About Mike Shaw


Mike Shaw was in his late teens when he arrived in Soho, London’s most off beat colourful district.  It was the time of Carnaby Street, Christine Keeler and the Beatles.

His one burning ambition was to become an artist.  So, he took private lessons paid for by working, weather permitting, as a pavement artist.  He had a pitch near Leicester square.  Every evening he would visit one of the many cinemas around the square to watch the incredible movie stars of that era, then spend long days in his small rented room transferring their faces into an image of his own totally unique cinematic style.

As the work started to roll in he moved into his own studio/apartment in the aptly named Dean Street (James Dean being his all time favourite movie icon).

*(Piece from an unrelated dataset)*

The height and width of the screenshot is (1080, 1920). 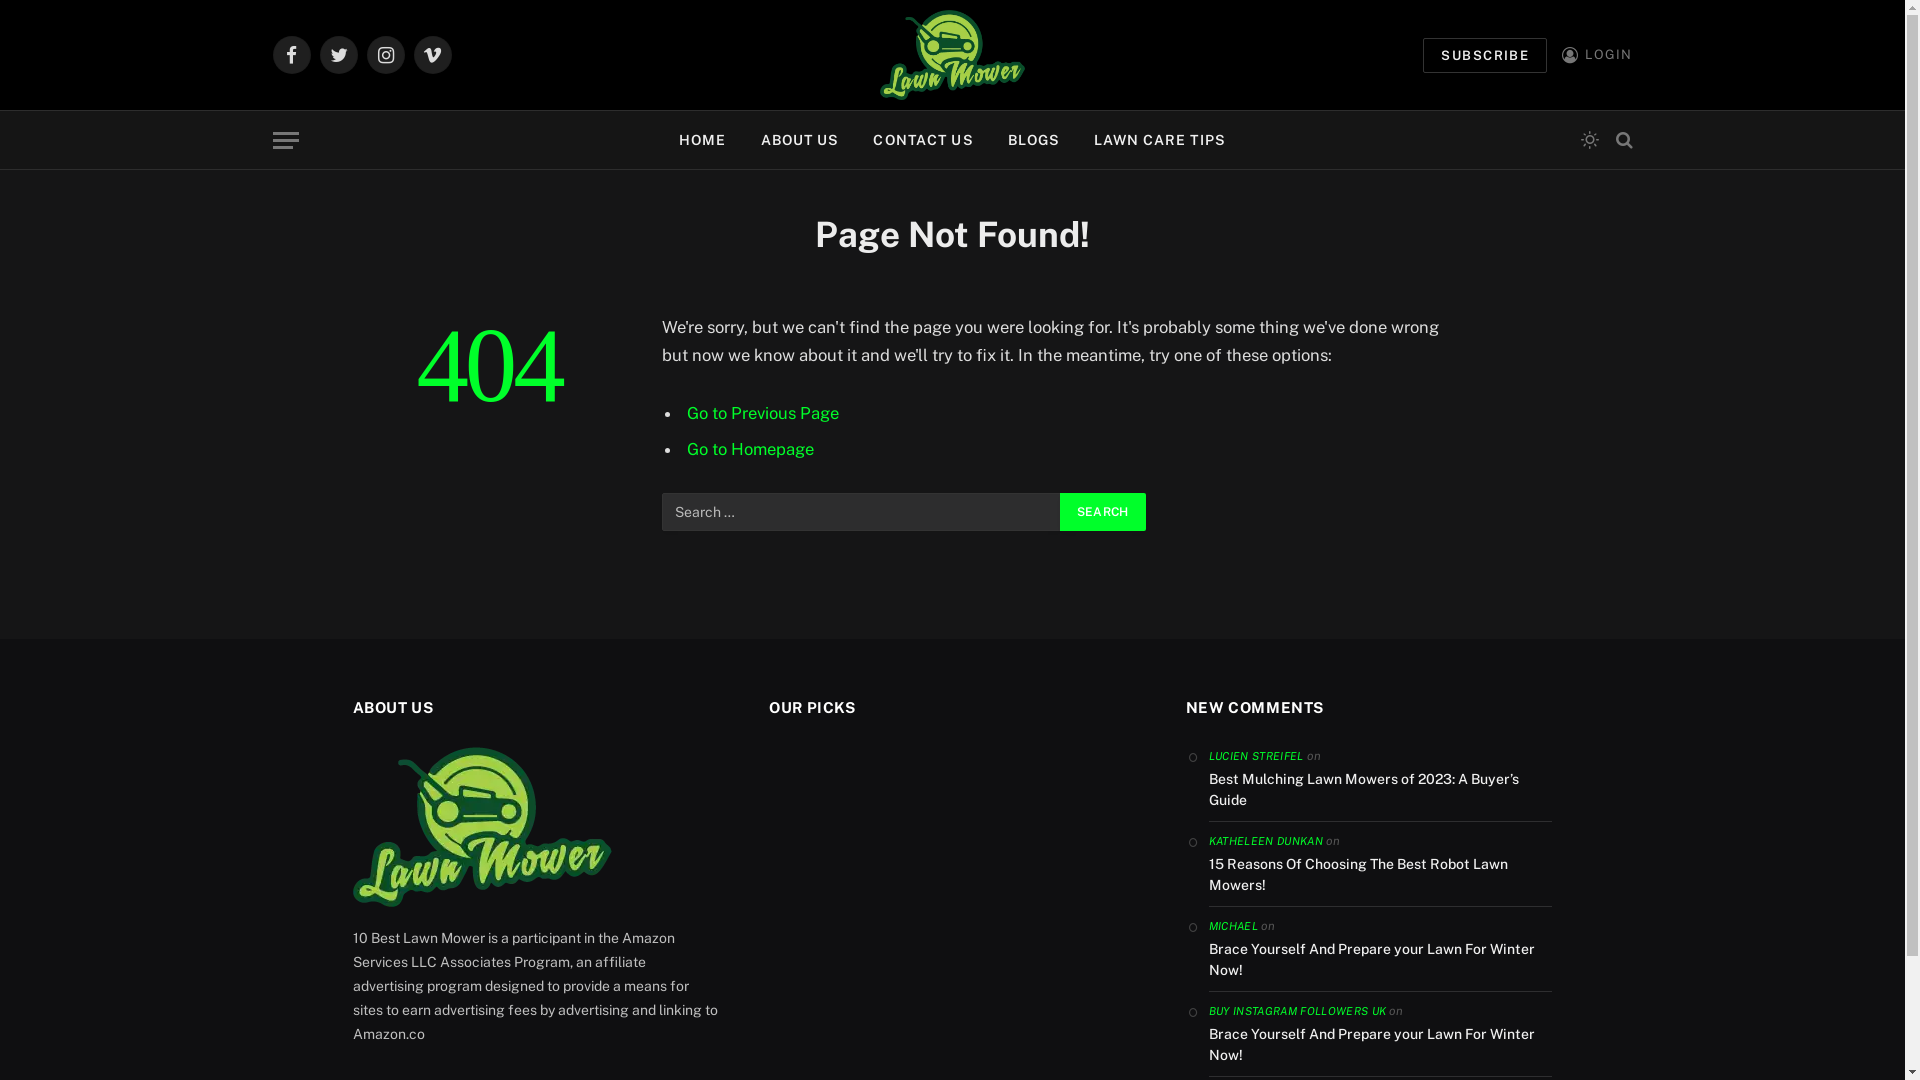 I want to click on HOME, so click(x=702, y=140).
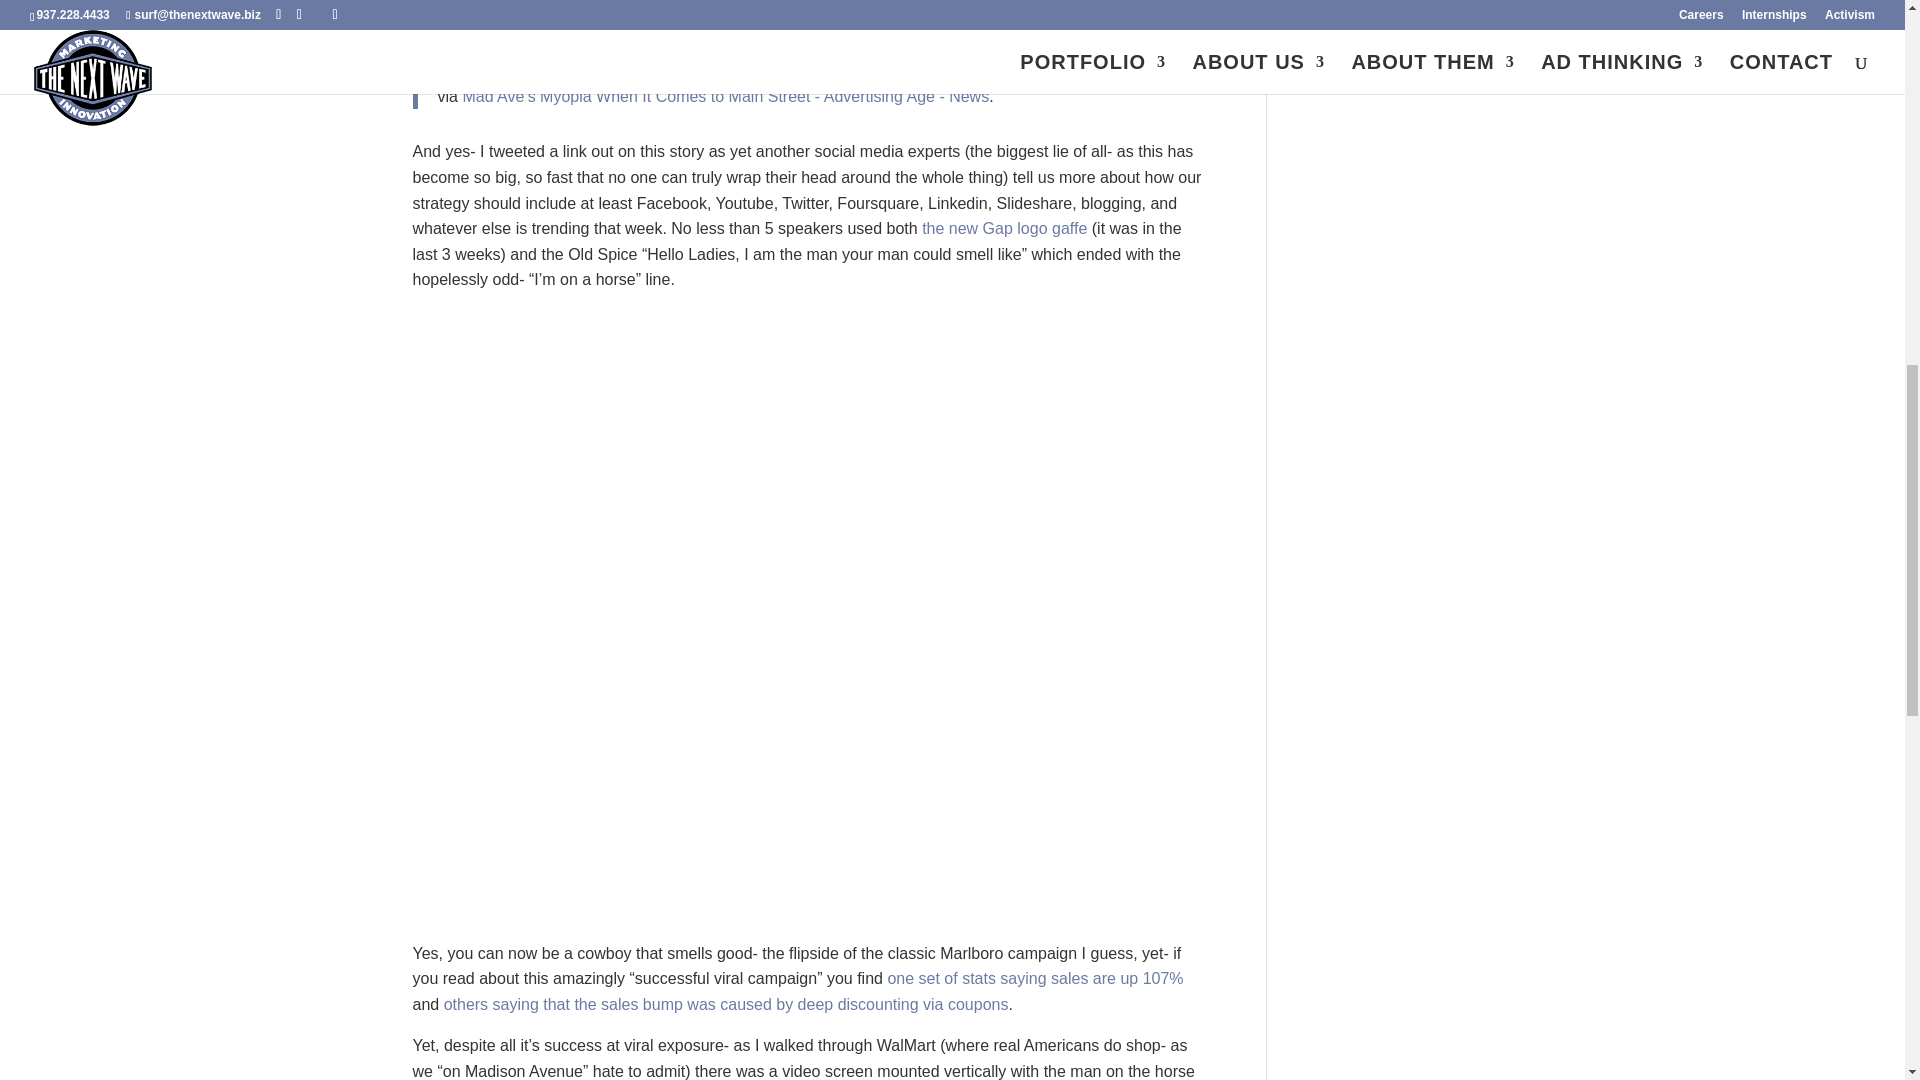 Image resolution: width=1920 pixels, height=1080 pixels. What do you see at coordinates (725, 96) in the screenshot?
I see `link to Ad age on advertising myopia` at bounding box center [725, 96].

ii10Mike spent his time with actors, writers, poets, musicians, and other assorted Soho characters of that wild bohemian era.  Quentin Crisp called him the last true street artist whose work has a timeless quality.  Mike did a portrait of Quentin that Quentin loved but it was destroyed along with so many others before he could collect it as I will explain.

Mike had spent almost three years building a collection that an agent wanted to show around the country. Starting in Rye and Brighton it would move on to Liverpool and Manchester and finish a year later in London.  Tragically, it was not to be.  On returning to his studio one winter afternoon he found water pouring through the ceiling onto his beloved artwork.  The water tank in the empty apartment above had burst.  Over 160 paintings were ruined, another 100 or so were safe in an adjoining room and many of those are the ones you see on display on this site.  The shock of this brought on a breakdown and he painted nothing for the next 5 years.

Mike started the long road back when he was asked to provide the illustrations for several books.  Many of the paintings here are the originals that appear in “Wish you were here Jimmy Dean”,  “The Timeless James Dean”, and on the front cover for the best seller “Bram Stoker’s Irving”, and many more.  This brought his work to the attention of a new generation.  He is now, by his own admission, somewhat of a recluse, but is back in London and working harder than ever working on commissions of such famous faces as Barack Obama, Simon Cowell and Amy Winehouse.  His work adorns the walls of  private collections worldwide.   He says ‘I lost some years but whatever time I have left I want to concentrate on my art, working on the images that we see today, but I think my heart is still in the 1950’s and 60’s’.

stagedoorWe hope you enjoy the painting as much as we do.